▸ **Kısa Görev A**:
Irak Savaşı ve kriz yazısına göre şu ifadeler doğru mu: (i) 2001 krizi 125 bin işyerinin kapanmasıyla sonuçlandı; (ii) savaş 20 Nisan'da başladı; (iii) PERYÖN üyelerine hangi önlemleri aldıklarını sordu? Her biri için evet ya da hayır deyin ve kararı belirleyen sözleri yazıdan alıntılayın.
▸ **Kısa Görev B**:
Irak Savaşı ve kriz yazısını son cümlesinden sonra sürdürün.

▸ **Sunulan Metin**:
Kriz mi dediniz?

Güncelleme Tarihi:

Kriz mi dediniz
Oluşturulma Tarihi: Mayıs 03, 2003 13:23

Irak'ta yaşanan belirsizlik, bir aydan az süren bir savaşla sonuçlandı. Kriz sinyallerini erken alan şirketler, bu kez gafil avlanmadı, önlemler alındı. Personel Yönetimi Derneği (PERYÖN), Hürriyet İK için üyelerine, 'hangi önlemleri aldınız' diye sordu. Sonuçları ve son iki ayda yaşananları uzmanlar değerlendirdi.

Türkiye'de finansal sistemin zaaflarından kaynaklanan krizler en büyük darbeleri 1994, 1998 ve 2001'de vurdu. 2001 krizi 125 bin işyerinin kapanıp, bir buçuk milyondan fazla mavi ve beyaz yakalı çalışanın işsiz kalmasıyla sonuçlandı. 2001 krizinin etkileri 'henüz' hafiflemeye başlamışken, 2003 başında 'Irak Sorunu' kriz sinyallerini vermeye başladı. 20 Mart'ta savaş başladı ve bir ay sürmeden sona erdi.

Irak Savaşı, ekonomiyi yeni bir kriz beklentisi içine sokmasına karşın, 'hafif sıyrıklarla' atlatıldı. Pek çok uzman yaşananları 'kriz' olarak bile tanımlamadı.

▸ **Verilen Veriler**:
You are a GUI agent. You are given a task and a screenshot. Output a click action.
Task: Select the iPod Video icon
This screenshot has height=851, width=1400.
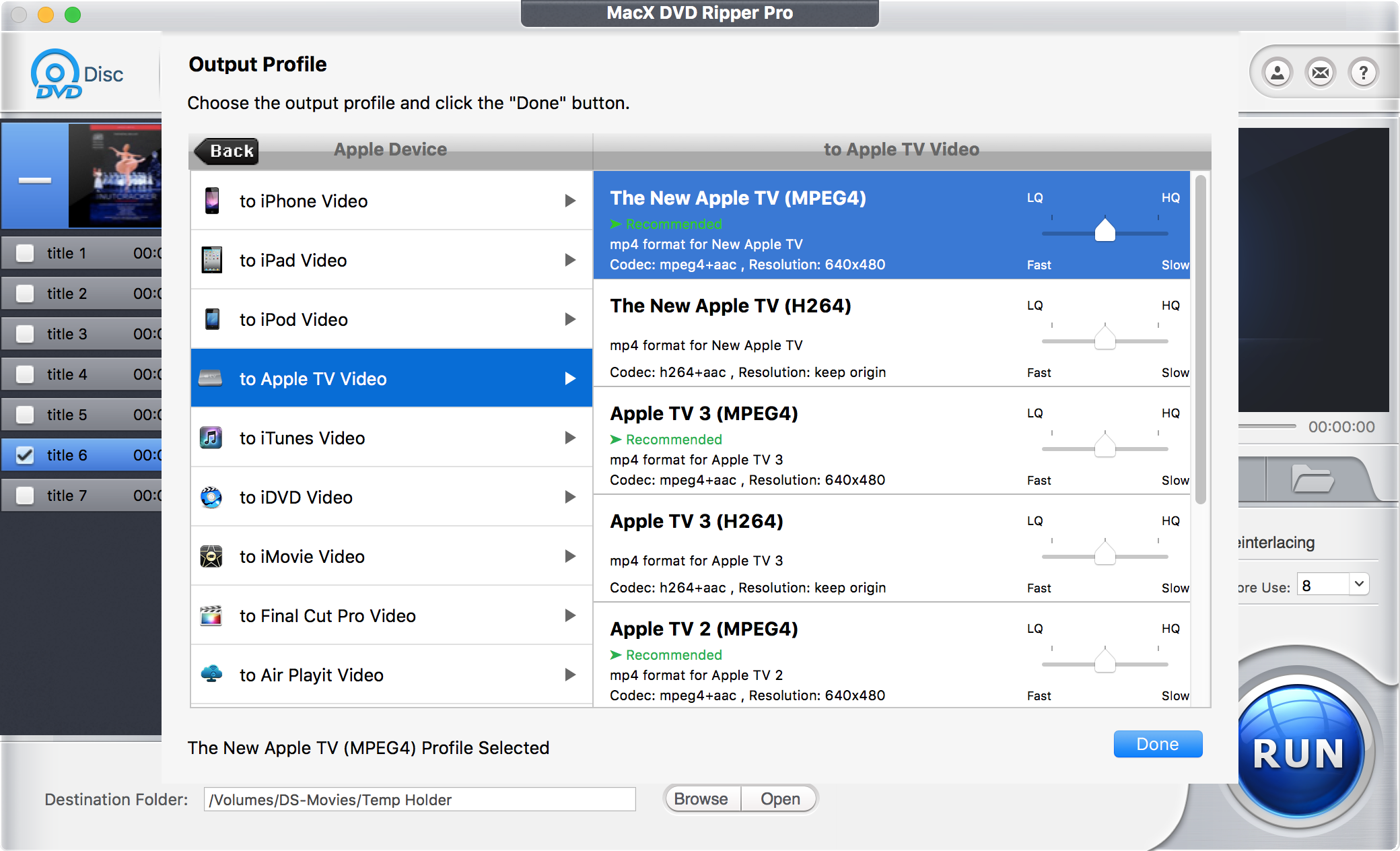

▸ **Görev Yanıtı A**:
(i) Evet: "2001 krizi 125 bin işyerinin kapanıp, bir buçuk milyondan fazla mavi ve beyaz yakalı çalışanın işsiz kalmasıyla sonuçlandı."
(ii) Hayır: "20 Mart'ta savaş başladı ve bir ay sürmeden sona erdi."
(iii) Evet: "Personel Yönetimi Derneği (PERYÖN), Hürriyet İK için üyelerine, 'hangi önlemleri aldınız' diye sordu."

▸ **Görev Yanıtı B**:
Her krize hazırlıksız yakalanıp, önceki krizlerden ders almayı öğrenemeyen şirketler bu kez farklı davrandı. Birçok şirkette savaş başlamadan çok önce kriz önlemleri açıklandı ve uygulamaya konuldu.

Türkiye'nin insan kaynakları alanında en büyük sivil toplum kuruluşu olan Personel Yönetimi Derneği (PERYÖN), Hürriyet İK Gazetesi için, üyeleri arasında bir anket yaptı. Şirketlerin, 'kriz önlemleri' ortaya çıkarıldı. Bilişim, dış ticaret, eğitim, gıda, kimya, otomotiv ve danışmanlık sektörlerinden gelen yanıtlara göre bir rapor hazırlandı.

Sonuçları değerlendiren PERYÖN Başkanı Rıdvan Yirmibeşoğlu, alınan önlemlerin, şirketlerin iş süreçleri açısından oldukça yaygın ve çeşitli olduğunu gösterdiğini söyledi: ‘‘Sonuçları bir bütün olarak yorumladığımızda iki önemli genelleme yapılabileceği kanısındayım. Birincisi insan kaynaklarının kriz dönemlerinde alınan önlemlerin belirlenmesinde kendi geleneksel işlevinin dışında, şirket yönetimiyle birlikte çözümün bir parçası olması. İkincisi ise kriz dönemlerinde artık şirketlerin paniğe kapılıp yalnızca tasarrufa odaklanmaması, şirketin iş sonuçlarını iyileştirici çözümlere daha çok yönelmesi.‘‘

UZMAN YORUMLARI

Irak Savaşı'yla birlikte bir kriz yaşanıp yaşanmadığını ve PERYÖN anketinin sonuçlarını, akademisyenler ile yönetim danışmanlarına yorumlattık.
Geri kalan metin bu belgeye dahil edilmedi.